Ricardo Arregui, conocido como el neurocirujano de los alpinistas, ha protagonizado un encuentro sobre Medicina de altura organizado en el marco de la celebración del 50.º aniversario de la Facultad de Medicina y Enfermería de la Universidad del País Vasco (UPV/EHU). El himalayista Juanito Oiarzabal y el estudiante Borja Bilbao también han participado en el acto, presentado por el profesor Francisco Doñate.

“El organismo humano no puede vivir a 8 mil metros”, señala Ricardo Arregui, jefe de Neurocirugía de la Clínica MAZ de Zaragoza y uno de los mayores expertos en congelaciones de España. También es autor de El quirófano del hielo: del bisturí al Everest, un libro en el que cuenta su experiencia en la montaña más alta del mundo como parte del equipo de Al filo de lo imposible.

Su relación con la Medicina de altura comenzó cuando llegó a su consulta el montañero Fernando Ruiz con fuertes dolores provocados por congelaciones sufridas en el Aconcagua. Ese encuentro dio lugar a una relación cada vez más estrecha con el alpinismo que lo llevó a alcanzar la cima del Everest en 1992. Asimismo, ha participado en una expedición al Polo Norte para llevar a cabo investigaciones médicas.

Problemas de la hipoxia

Durante la expedición al Everest, Ricardo Arregui se encargó de estudiar las alteraciones del cuerpo humano a gran altitud. “El problema que tenemos a tanta altura es que la presión parcial de oxígeno va disminuyendo y no podemos respirar bien. Como nuestro organismo no está preparado para esa presión parcial de oxígeno, va produciendo más hematíes”, explica el neurocirujano.

“Todo eso hace que la sangre se enlentezca, que sea más viscosa. Eso hace que el sistema nervioso central vaya más lento de lo normal y haya algún tipo de alteración funcional, no estructural, que luego, cuando bajas se va recuperando”, añade el especialista, que ha desarrollado un protocolo que lleva a la clínica MAZ a alpinistas de todo el mundo. Desde el centro se organizan también rescates en caso de necesidad.

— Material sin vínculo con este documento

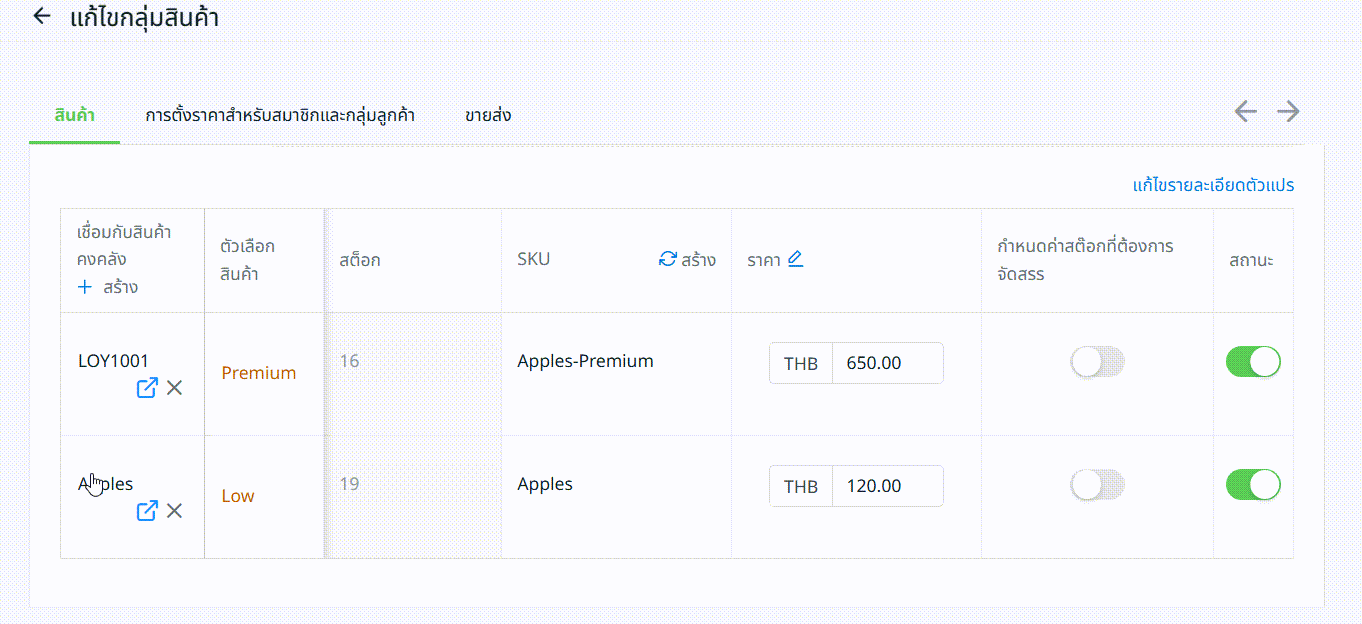
Task: Unlink the Apples inventory item with X
Action: point(174,511)
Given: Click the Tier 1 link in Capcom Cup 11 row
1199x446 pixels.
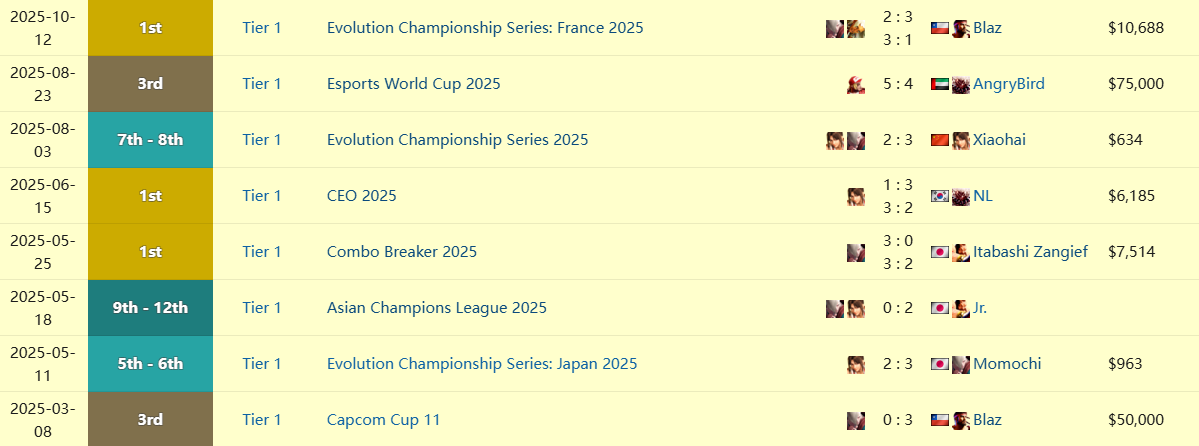Looking at the screenshot, I should pyautogui.click(x=262, y=420).
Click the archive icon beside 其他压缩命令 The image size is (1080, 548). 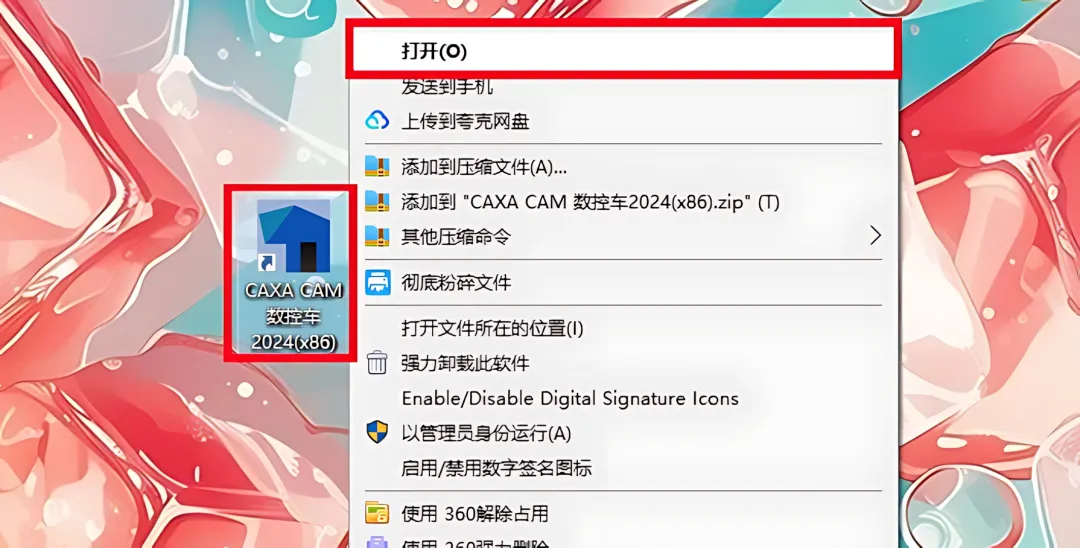377,236
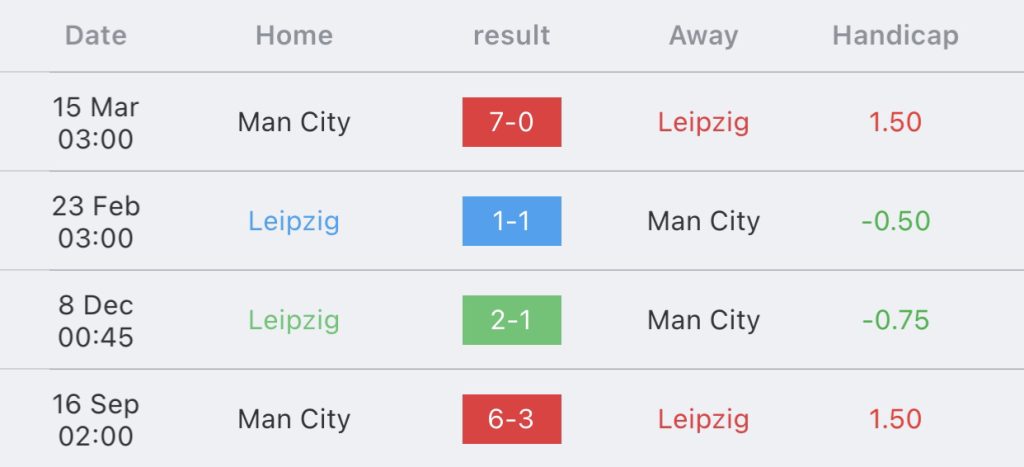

“Cuando un alpinista llega a la clínica MAZ con el alma en carne viva, la mirada extraviada y los dedos negros encuentran a una de esas personas que se empeñan en recuperar la vida de los conquistadores de lo inútil para que vuelvan pronto a la montaña, aunque sea con algún dedo de menos”, apunta el alpinista Sebastián Álvaro.